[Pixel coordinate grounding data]
────────────────────────────────────────
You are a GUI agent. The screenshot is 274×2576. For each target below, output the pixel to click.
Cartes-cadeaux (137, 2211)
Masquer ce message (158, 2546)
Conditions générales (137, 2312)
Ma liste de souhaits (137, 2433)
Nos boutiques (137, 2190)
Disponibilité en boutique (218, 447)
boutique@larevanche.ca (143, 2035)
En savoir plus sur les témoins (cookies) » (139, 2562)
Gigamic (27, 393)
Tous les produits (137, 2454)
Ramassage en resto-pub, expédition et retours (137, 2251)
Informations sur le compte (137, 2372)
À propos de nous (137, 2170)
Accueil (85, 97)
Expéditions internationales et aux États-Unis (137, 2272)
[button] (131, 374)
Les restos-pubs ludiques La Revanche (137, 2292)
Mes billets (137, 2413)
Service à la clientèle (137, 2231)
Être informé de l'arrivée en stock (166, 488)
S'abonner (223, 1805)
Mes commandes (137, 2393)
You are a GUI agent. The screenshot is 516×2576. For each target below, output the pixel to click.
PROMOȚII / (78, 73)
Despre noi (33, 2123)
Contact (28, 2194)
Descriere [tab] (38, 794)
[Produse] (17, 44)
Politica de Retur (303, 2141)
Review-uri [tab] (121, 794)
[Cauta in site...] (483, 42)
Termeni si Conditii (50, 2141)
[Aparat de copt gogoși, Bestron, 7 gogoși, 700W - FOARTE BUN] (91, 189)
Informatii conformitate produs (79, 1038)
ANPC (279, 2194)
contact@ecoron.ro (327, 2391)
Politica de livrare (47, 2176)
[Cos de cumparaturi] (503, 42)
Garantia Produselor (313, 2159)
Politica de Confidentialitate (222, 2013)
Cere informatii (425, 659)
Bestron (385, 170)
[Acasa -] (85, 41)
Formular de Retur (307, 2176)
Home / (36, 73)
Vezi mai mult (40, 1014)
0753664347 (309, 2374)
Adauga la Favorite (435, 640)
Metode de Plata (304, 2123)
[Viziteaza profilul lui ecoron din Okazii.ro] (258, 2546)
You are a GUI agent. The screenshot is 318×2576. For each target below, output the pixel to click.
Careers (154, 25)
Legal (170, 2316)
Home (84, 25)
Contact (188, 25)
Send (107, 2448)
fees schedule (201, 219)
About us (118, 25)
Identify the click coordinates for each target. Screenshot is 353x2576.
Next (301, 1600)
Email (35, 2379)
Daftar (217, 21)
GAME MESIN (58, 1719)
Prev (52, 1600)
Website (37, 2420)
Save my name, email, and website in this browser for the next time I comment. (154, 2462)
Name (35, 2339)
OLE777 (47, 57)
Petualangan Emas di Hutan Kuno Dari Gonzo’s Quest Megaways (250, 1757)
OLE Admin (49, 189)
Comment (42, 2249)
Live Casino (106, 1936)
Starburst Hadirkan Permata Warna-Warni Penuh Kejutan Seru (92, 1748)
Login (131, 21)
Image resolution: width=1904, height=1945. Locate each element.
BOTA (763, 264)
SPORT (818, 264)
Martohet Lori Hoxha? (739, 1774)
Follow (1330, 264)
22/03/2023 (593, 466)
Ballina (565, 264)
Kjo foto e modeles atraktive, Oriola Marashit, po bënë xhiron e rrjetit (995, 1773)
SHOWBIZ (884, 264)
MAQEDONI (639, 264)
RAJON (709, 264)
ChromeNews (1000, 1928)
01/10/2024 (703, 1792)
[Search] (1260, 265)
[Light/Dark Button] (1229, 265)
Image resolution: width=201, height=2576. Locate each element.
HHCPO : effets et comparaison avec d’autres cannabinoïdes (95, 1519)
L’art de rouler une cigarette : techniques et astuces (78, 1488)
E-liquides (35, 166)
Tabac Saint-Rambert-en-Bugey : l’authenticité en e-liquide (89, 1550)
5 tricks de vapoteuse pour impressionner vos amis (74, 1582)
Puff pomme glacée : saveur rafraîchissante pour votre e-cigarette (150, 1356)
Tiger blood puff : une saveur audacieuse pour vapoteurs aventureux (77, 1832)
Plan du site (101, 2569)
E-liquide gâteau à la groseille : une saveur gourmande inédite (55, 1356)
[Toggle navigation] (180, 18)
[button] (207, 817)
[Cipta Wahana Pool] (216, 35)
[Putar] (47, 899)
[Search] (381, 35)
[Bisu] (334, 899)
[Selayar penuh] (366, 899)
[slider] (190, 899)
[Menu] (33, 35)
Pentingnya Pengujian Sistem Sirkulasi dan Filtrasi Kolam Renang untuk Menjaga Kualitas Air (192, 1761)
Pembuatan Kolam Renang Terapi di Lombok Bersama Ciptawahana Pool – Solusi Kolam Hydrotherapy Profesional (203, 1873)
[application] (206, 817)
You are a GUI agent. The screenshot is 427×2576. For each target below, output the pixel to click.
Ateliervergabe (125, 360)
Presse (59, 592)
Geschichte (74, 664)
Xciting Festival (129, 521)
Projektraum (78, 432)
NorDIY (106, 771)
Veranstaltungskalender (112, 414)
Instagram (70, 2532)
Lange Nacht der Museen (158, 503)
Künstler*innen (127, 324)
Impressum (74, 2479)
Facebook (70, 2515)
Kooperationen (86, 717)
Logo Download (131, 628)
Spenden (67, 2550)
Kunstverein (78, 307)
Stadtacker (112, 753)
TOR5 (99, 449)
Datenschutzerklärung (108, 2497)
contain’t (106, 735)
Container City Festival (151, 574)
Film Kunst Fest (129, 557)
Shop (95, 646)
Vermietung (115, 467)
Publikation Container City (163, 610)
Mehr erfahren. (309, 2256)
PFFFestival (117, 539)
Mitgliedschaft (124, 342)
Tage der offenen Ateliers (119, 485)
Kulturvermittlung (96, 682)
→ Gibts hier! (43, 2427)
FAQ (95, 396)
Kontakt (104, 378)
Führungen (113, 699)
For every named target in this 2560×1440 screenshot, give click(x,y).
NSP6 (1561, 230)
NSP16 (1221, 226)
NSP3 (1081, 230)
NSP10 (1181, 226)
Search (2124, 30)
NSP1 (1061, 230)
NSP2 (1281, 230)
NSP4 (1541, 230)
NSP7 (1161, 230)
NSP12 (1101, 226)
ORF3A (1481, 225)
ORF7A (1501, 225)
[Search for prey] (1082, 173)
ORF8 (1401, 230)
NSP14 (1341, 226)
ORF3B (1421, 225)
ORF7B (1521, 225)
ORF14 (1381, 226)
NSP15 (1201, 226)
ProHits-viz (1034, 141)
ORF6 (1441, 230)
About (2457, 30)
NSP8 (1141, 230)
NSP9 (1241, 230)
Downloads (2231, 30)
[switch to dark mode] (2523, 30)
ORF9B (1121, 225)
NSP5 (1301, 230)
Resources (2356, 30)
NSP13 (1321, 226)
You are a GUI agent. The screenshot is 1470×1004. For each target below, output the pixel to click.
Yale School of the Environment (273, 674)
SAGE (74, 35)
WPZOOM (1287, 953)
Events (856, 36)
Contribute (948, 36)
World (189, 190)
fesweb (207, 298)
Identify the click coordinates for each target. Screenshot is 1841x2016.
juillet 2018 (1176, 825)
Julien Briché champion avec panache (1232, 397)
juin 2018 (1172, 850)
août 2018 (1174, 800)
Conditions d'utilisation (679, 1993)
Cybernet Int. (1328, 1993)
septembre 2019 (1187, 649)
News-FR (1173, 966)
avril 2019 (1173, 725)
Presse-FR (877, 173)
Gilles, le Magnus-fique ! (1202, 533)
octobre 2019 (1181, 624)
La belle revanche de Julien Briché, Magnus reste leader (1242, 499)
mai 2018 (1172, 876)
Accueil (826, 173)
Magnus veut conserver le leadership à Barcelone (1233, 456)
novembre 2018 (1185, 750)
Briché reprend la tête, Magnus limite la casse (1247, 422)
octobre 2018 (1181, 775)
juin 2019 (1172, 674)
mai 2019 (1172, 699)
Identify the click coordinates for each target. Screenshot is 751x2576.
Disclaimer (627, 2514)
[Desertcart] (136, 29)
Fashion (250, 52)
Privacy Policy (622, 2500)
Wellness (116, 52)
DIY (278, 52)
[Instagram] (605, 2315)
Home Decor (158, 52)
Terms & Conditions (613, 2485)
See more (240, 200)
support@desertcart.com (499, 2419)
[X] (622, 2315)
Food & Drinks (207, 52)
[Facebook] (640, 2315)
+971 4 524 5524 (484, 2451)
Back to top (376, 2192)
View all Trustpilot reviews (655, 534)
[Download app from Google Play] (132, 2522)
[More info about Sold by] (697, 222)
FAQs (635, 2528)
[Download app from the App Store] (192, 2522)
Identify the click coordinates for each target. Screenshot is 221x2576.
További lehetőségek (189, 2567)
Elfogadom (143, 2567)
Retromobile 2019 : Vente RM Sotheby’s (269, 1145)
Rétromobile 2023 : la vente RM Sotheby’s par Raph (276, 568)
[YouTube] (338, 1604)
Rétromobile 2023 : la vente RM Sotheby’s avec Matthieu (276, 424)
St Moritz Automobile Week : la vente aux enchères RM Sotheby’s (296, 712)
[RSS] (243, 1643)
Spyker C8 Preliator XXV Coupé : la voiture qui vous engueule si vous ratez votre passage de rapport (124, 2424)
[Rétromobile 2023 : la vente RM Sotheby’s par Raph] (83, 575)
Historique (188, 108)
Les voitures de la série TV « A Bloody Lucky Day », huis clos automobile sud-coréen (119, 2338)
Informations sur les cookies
────────────────────────────────────────
◆ **YOUR ASSIGNMENT**
Restate, please, word for word the span of records running from the first line to the line bearing "Name (35, 2339)", both included, and nothing outside it.

◆ **OUTPUT BELOW**
You are a GUI agent. The screenshot is 274×2576. For each target below, output the pixel to click.
Cartes-cadeaux (137, 2211)
Masquer ce message (158, 2546)
Conditions générales (137, 2312)
Ma liste de souhaits (137, 2433)
Nos boutiques (137, 2190)
Disponibilité en boutique (218, 447)
boutique@larevanche.ca (143, 2035)
En savoir plus sur les témoins (cookies) » (139, 2562)
Gigamic (27, 393)
Tous les produits (137, 2454)
Ramassage en resto-pub, expédition et retours (137, 2251)
Informations sur le compte (137, 2372)
À propos de nous (137, 2170)
Accueil (85, 97)
Expéditions internationales et aux États-Unis (137, 2272)
[button] (131, 374)
Les restos-pubs ludiques La Revanche (137, 2292)
Mes billets (137, 2413)
Service à la clientèle (137, 2231)
Être informé de l'arrivée en stock (166, 488)
S'abonner (223, 1805)
Mes commandes (137, 2393)
You are a GUI agent. The screenshot is 516×2576. For each target below, output the pixel to click.
PROMOȚII / (78, 73)
Despre noi (33, 2123)
Contact (28, 2194)
Descriere [tab] (38, 794)
[Produse] (17, 44)
Politica de Retur (303, 2141)
Review-uri [tab] (121, 794)
[Cauta in site...] (483, 42)
Termeni si Conditii (50, 2141)
[Aparat de copt gogoși, Bestron, 7 gogoși, 700W - FOARTE BUN] (91, 189)
Informatii conformitate produs (79, 1038)
ANPC (279, 2194)
contact@ecoron.ro (327, 2391)
Politica de livrare (47, 2176)
[Cos de cumparaturi] (503, 42)
Garantia Produselor (313, 2159)
Politica de Confidentialitate (222, 2013)
Cere informatii (425, 659)
Bestron (385, 170)
[Acasa -] (85, 41)
Formular de Retur (307, 2176)
Home / (36, 73)
Vezi mai mult (40, 1014)
0753664347 (309, 2374)
Adauga la Favorite (435, 640)
Metode de Plata (304, 2123)
[Viziteaza profilul lui ecoron din Okazii.ro] (258, 2546)
You are a GUI agent. The screenshot is 318×2576. For each target below, output the pixel to click.
Careers (154, 25)
Legal (170, 2316)
Home (84, 25)
Contact (188, 25)
Send (107, 2448)
fees schedule (201, 219)
About us (118, 25)
Identify the click coordinates for each target. Screenshot is 353x2576.
Next (301, 1600)
Email (35, 2379)
Daftar (217, 21)
GAME MESIN (58, 1719)
Prev (52, 1600)
Website (37, 2420)
Save my name, email, and website in this browser for the next time I comment. (154, 2462)
Name (35, 2339)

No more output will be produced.